Effect of 3’ UTR region mutations on microRNA-target interactions
The interaction of 3′UTR with microRNA was determined by a bioinformatics tool as described by Kertesz et al. 2007 [31]. This bioinformatics tool finds microRNA-target interactions by an energy score, ΔΔG that is equal to the difference between the energy gained by binding of the microRNA to the target, and dGopen, the energy required to make the target region accessible for microRNA binding. dGduplex is the binding free energy of the microRNA-target duplex structure in which the microRNA and target are paired according to pairing constraints imposed by the seed. ΔΔG is an energetic score, the lower (more negative) the value, the stronger the binding of the microRNA to the given site is expected to be. As a rough rule of thumb, sites having ΔΔG values below −10 are likely to be functional in endogenous microRNA expression levels.
Statistical analysis
Statistical analysis was performed with Plink software [29]. For checking markers, whether they are in hardy Weinberg equilibrium, we used cut off p-value 0.01; and for association analysis we used same cut off p-value (0.01). Haploview was used to find blocks in data [32]. For finding the blocks, we considered r2 value and LOD score. Further, we used PHASE software for making haplotype for these blocks [33] and did association analysis with R basic packages (R version 3.0.2, 2013) [34].
Results
Clinical evaluation
In the present study, we have analyzed a total of 100 CHD patients. The percentages of CHD patients belonging to different categories were as follows; ASD: 33%, VSD: 32%, TOF: 32%, and SV: 3%. Age of all CHD patients ranged from 0.35 to 10.79 years. However, maximum number of CHD patients taking part in this study were of <5 years (Table 1).

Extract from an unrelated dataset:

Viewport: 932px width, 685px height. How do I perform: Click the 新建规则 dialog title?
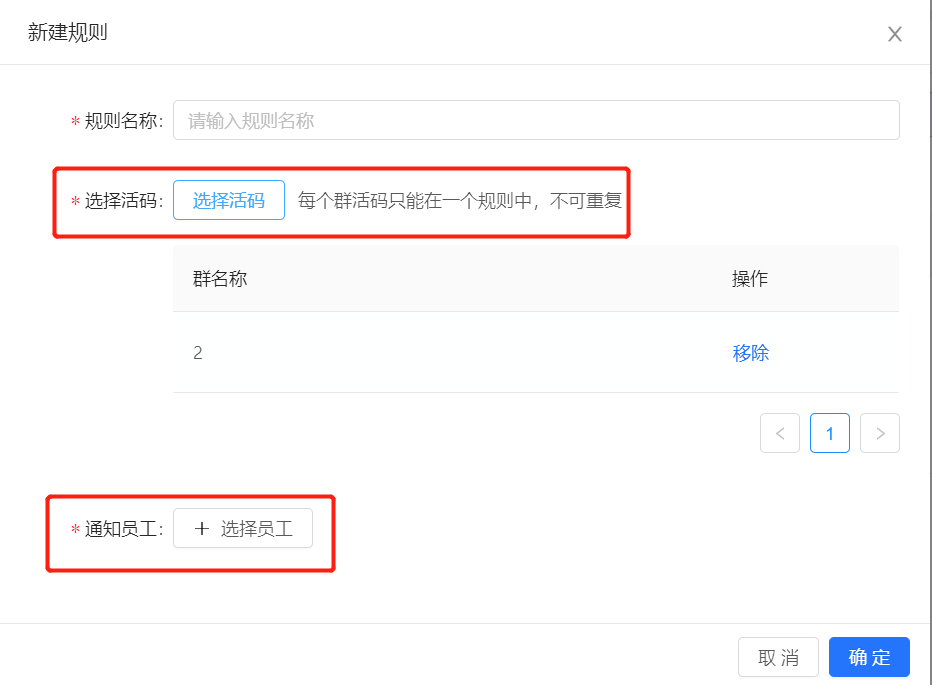coord(67,32)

Mutation analysis in GATA4 gene
We investigated the genomic DNA of CHD patients for variations in the entire coding regions, exon-intron boundaries, and untranslated regions (3′ UTR and 5′ UTR) of GATA4 gene. Our analysis revealed a total of 19 mutations, of which 1 each in promoter and splicing regions, 9 were in intronic regions, 3 were in exonic regions (2 missense and one synonymous) and 5 were in 3′ UTR (Tables 2 and 3). In silico analysis showed that one missense mutation was conserved and predicted to be pathogenic (Figure 1). Figure 2 shows sequence electropherogram of two mutations, which were evidenced in promoter and splicing regions. We evidenced the presence of homozygous mutation (rs61277615) at the promoter region in two ASD and one VSD patients, and (rs73203482) at the splice site in one TOF patients. We have collected parent’s samples for those patients who have either rs61277615 or rs73203482 variations in GATA4 gene. Analysis of parents’ samples revealed that parents of all the three patients had heterozygous mutation (Figure 2).
Genetic studies
To find out association between genetic markers and CHD, we initially analyzed the effect of SNPs independently and then analyzed the haplotype level. We classified the samples on the basis of phenotype: ASD, VSD, TOF, and SV and removed 6 markers, which were not following Hardy-Weinberg equilibrium in ethnically matched control samples. These markers were rs12825 (HWE p-value = 1.296e-7), rs745379 (HWE p-value = 1.894e-5), rs3203358 (HWE p-value = 9.47e-5), rs3729853 (HWE p-value = 1.855e-15), rs111272281 (HWE p-value = 2.506e-3) and rs904018 (HWE p-value = 2.35e-3) (Additional file 1: Figure S1).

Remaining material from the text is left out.